The conclusion is, that while a minimum of protein is essential to the organism, a greater proportion is advantageous by acting as a stimulant to the metabolism and as a ready source of energy; that people are better for the consumption of proteins in quantities greater than in Chittenden’s standard, and possess greater resistance to disease, probably because the body is stimulated to manufacture antibodies.

Practical Facts for Guidance.—The housewife who keeps the following facts in mind may combine foods in an approximate way that will fully meet the demands of the human organism.

The proper ratio is 1 part of protein to 5 parts of non-protein; and the fat should equal one-half of the weight of the protein. This gives the following normal dietary:

Energy
Weight.supplied.
Grams.Ounces.Calories.
Protein100410
Carbohydrates40014½1640
Fats50465
2515

Proportion of Proteins in Foods.Foods Rich in Proteins.—Lean meat, dried peas, beans, and lentils, 18 to 25 per cent.; fat meat, 12 to 18 per cent.; eggs, 12 per cent.; oatmeal, 10 to 15 per cent.; cheese, 25 to 35 per cent.
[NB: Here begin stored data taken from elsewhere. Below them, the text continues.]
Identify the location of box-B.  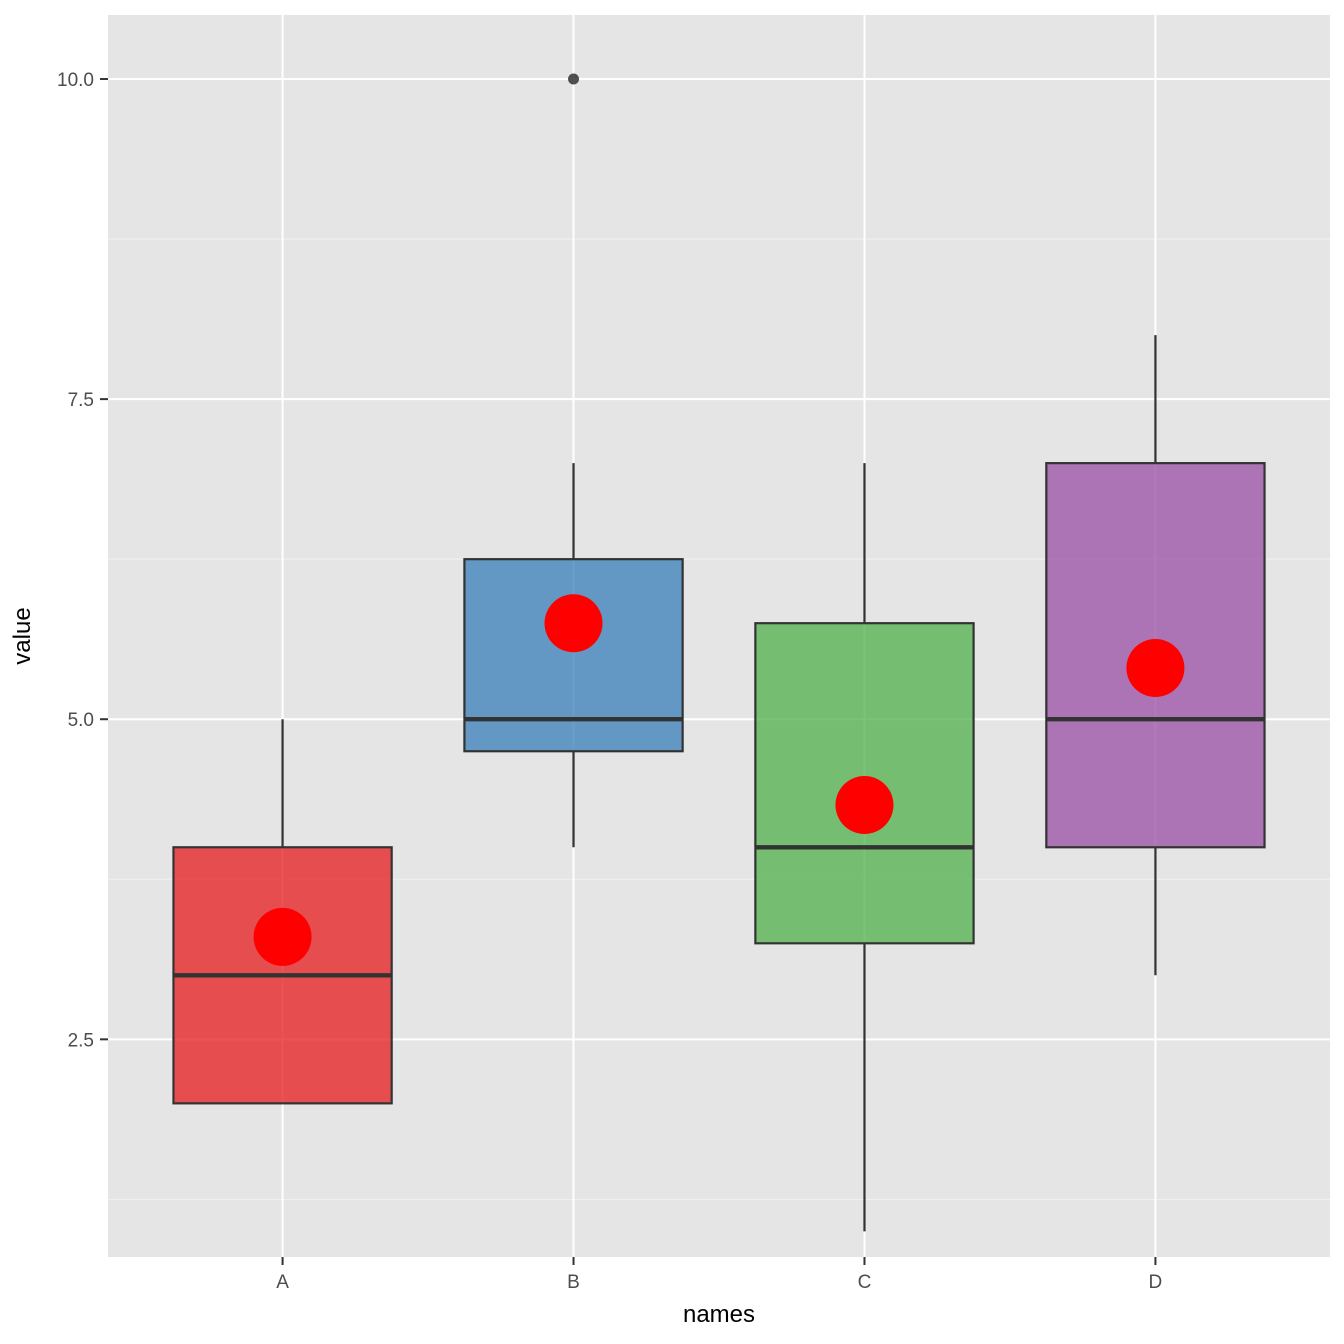
(574, 460).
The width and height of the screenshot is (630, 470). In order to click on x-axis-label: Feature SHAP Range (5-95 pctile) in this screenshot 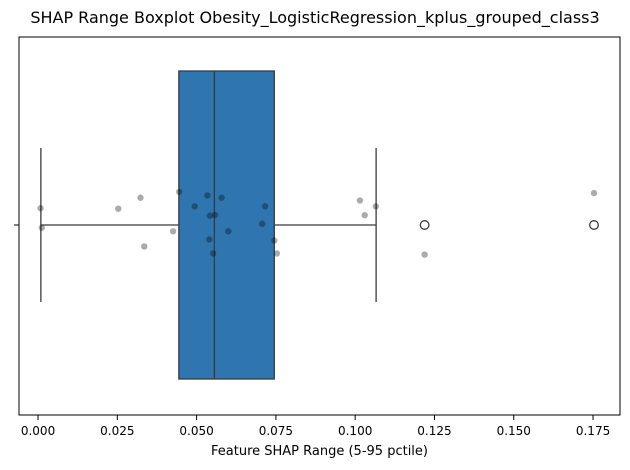, I will do `click(320, 452)`.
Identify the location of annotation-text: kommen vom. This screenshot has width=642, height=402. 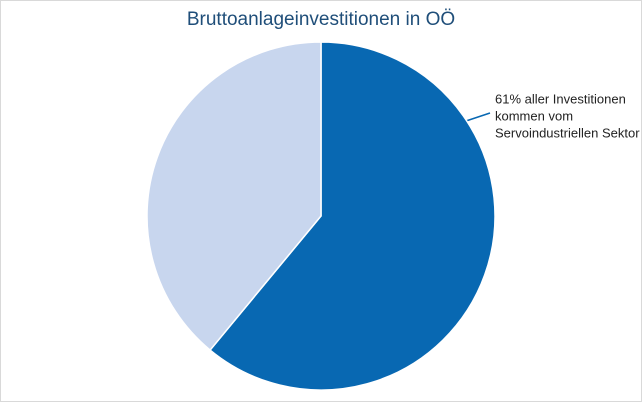
(534, 116).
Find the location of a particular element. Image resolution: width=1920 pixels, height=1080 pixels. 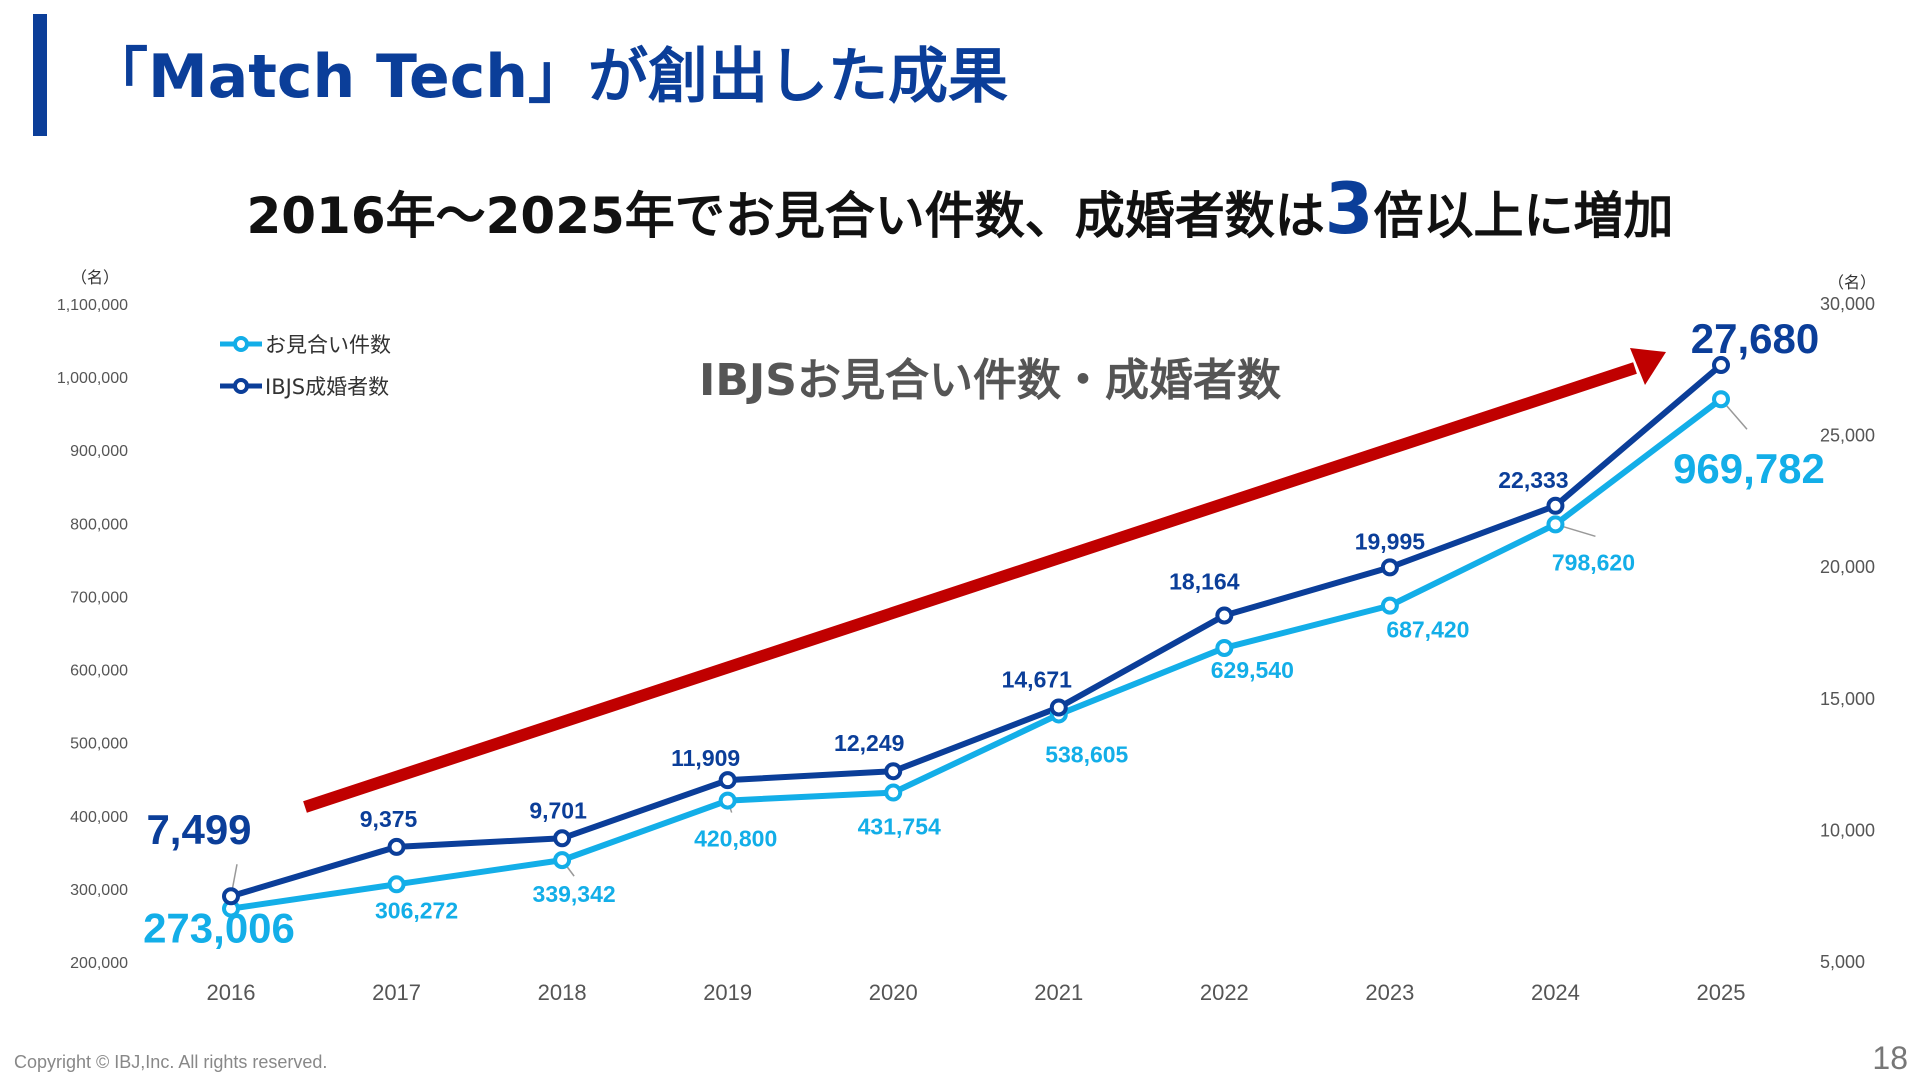

seikon-data-label: 12,249 is located at coordinates (869, 743).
Foods with Moderate Amounts of Proteins.—Milk averages 3½ per cent.; fresh peas, beans, and lentils, 3 to 8 per cent.; white bread, 6 to 7 per cent.; fine wheat flour and barley, 8 to 10 or 12 per cent.

Food with Usually Less than 3 Per Cent. of Proteins.—Green vegetables, potatoes, and roots, such as carrots, turnips, and onions, etc.

Legumes and certain nuts supply relatively more protein than other vegetable foods, so that when the cost of meat, fowl, fish, eggs, or milk is prohibitive, the freer use of beans, peas, lentils, and nuts is strongly recommended.

The unmodified foods, such as grain, vegetables, fruit, meat, eggs, and milk, may be depended upon to amply supply all the necessary elements to sustain growth, functions, and waste of the human body. On the other hand, foods which it is proper to designate as “artificial” are not only not essential to an adequate diet, but when they are used freely may render a diet very one-sided or deficient.

Foods may be so selected as to furnish an abundant supply of mineral ingredients. For instance, the dry substance of certain vegetables like asparagus, lettuce, spinach, and such animal foods as eggs, and beef extracts are relatively rich in iron compounds, and the dried substance of leguminous seeds, carrots and other vegetables, milk, and cheese are relatively rich in calcium compounds.